記者会見する林芳正総務相(3月31日、東京都千代田区)

総務省は31日、1つの放送局が同一地域で複数のチャンネルを持つ「1局2波」を容認する報告案を有識者の検討会で示した。放送の多様性を確保する「マスメディア集中排除原則」を緩和する。

今後、地方テレビ局の再編進展につながる可能性がある。1局2波を認めれば、経営統合や設備の共通化によりコスト削減が見込める。

報告案は地上テレビ放送について「ローカル局の経営基盤を強化する観点から、同一放送対象地域内の複数局の兼営・支配を認めることが適当である」と明記した。

1局2波に関して「効率化によって得られたリソースをコンテンツ制作や地域における新たなビジネス展開に割り振ることも期待される」と記した。例えば、1つのチャンネルをニュースや地域情報に特化し、別のチャンネルをバラエティー中心にするといった柔軟な番組編成を通じ、魅力的なコンテンツ作りにつながる可能性があると指摘した。
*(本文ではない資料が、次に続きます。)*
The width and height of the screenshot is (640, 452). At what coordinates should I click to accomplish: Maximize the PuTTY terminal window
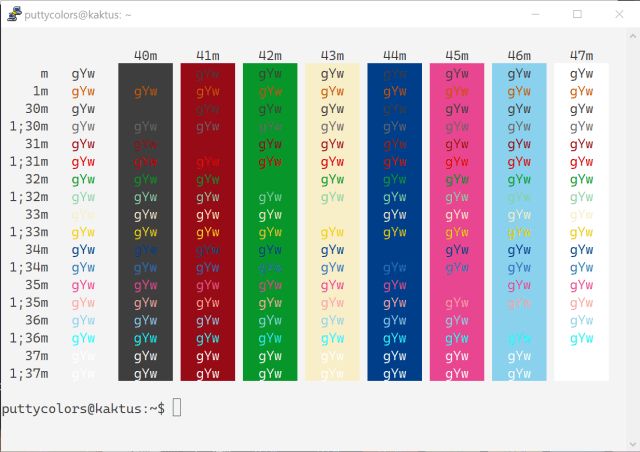pyautogui.click(x=577, y=14)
人口減少や広告収入の低迷で地方テレビ局の経営環境は厳しい。2024年度のローカル局の営業利益は10年前と比べ57%減った。総務省の調査によると23年以降はテレビ視聴の時間がインターネット利用を下回り、テレビ離れが加速している。

ラジオは11年以降、同一地域内での兼営・支配が可能だ。テレビ放送についても規制を緩和し放送局の経営の選択肢を広げる。

総務省は、意見公募を経て5月にも正式に報告をまとめる。林芳正総務相は31日の記者会見で「とりまとめを踏まえつつ、必要な取り組みを進めていく」と述べた。